Ahora bien, si Jesús no fue ni loco ni mentiroso, ¿cómo podemos explicar las palabras que dijo de sí mismo? ¿Qué clase de hombre sano, bueno, equilibrado, sereno, inteligente y profundo, diría al mismo tiempo cosas como «Antes de que Abraham fuera, Yo Soy», o «Yo soy la Luz del mundo», o «Si no creyesen que yo soy, morirán en sus pecados» o «Yo soy la Resurrección y la Vida, el que cree en mí, aunque esté muerto vivirá»? Francamente estas palabras parecieran ser más bien propias de alguien con serios delirios de grandeza. ¿Por qué, entonces, consideraríamos a Jesús un maestro de altísima moral si dijo cosas tan atrevidas y escandalosas de sí mismo? ¿Cómo podemos reconciliar la apreciación que tenemos de él con sus osadas palabras? El propio Lewis pareciera tener la respuesta: «Es muy grande la dificultad histórica para dar a la vida, a las palabras y a la influencia de Jesús cualquier explicación que no sea más difícil que la del cristianismo. La discrepancia entre la profundidad y santidad de su enseñanza moral, y el exuberante delirio de grandeza que tuvo que haber detrás de sus enseñanzas teológicas, a menos que Él en verdad sea Dios, jamás se ha explicado satisfactoriamente. Las hipótesis no cristianas se suceden una tras otra con la intranquila infertilidad de la estupefacción» (10). He aquí la única opción razonable al trilema: Jesús es Dios, de otra forma, sus palabras y las cosas que hizo no tendrían relación con la valiosísima enseñanza y vida moral que llevó.

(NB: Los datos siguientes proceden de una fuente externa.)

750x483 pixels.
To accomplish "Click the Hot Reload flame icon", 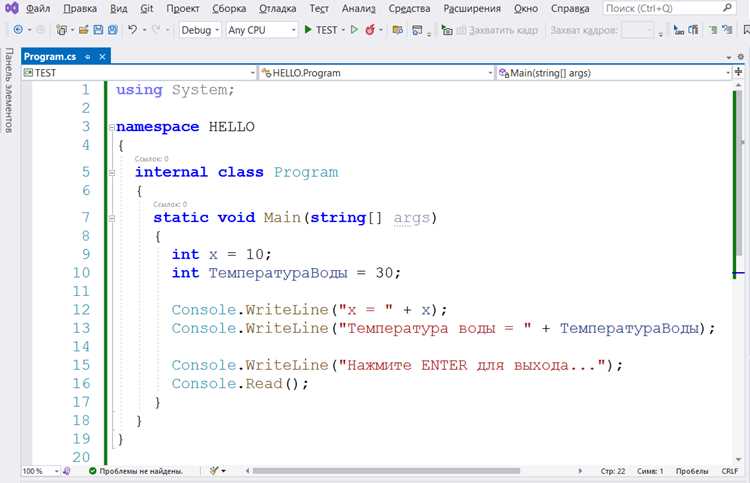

Y si Jesús es Dios, entonces, todo lo que dijo de sí mismo debe ser verdad, y con respecto a su identidad Él fue muy claro cuando afirmó: «Yo soy el Camino, la Verdad y la Vida. Nadie va al Padre sino por mí» (Juan 14, 6). Esta afirmación es innegable y sorprendentemente exclusivista. Jesús quiso ser muy claro: la única forma de llegar a Dios Padre es por Él. El único camino al cielo es por medio de Él. La única religión divina ha venido de Él. Por tanto, solo el cristianismo es la religión verdadera.
1
C. S. Lewis, Mero cristianismo, HarperCollins Publishers, Primera edición Rayo 2006, p. 69
2
Latourette, Kenneth Scott. Anno Dimini. New York: Harper and Brothers, 1940.
3
Citado por Lee Strobel, El caso de Cristo, Editorial Vida, 2000, Miami Florida, p. 154
4
Josh McDowell, Nueva evidencia que demanda un veredicto, Editorial Mundo Hispano, El Paso Texas, 2004, p. 190.
5
Richard Dawkins, El espejismo de Dios, Ed. Bantam Press, 2006, cap. 3.
6
Fisher, J. T., y L. S. Hawley. A Few Buttons Missing. Philadelphia, Penn.: Lippincott, 1951.
7
Dante Urbina, ¿Cuál es la religión verdadera? Demostración racional de en cuál Dios se ha revelado, Ed. CreateSpace, Charleston SC, 2018, p. 98
8
Quoted by Grounds, Vernon C. The Reason for Our Hope. Chicago: Moody Press, 1945.
9
Stefanie Marsh. En: Hablando con Richard Dawkins, 23 agosto 2009, p. 16
10
C. S. Lewis, Miracles: A Preliminary Study, Ed. Macmillan, London, 1947, p. 113.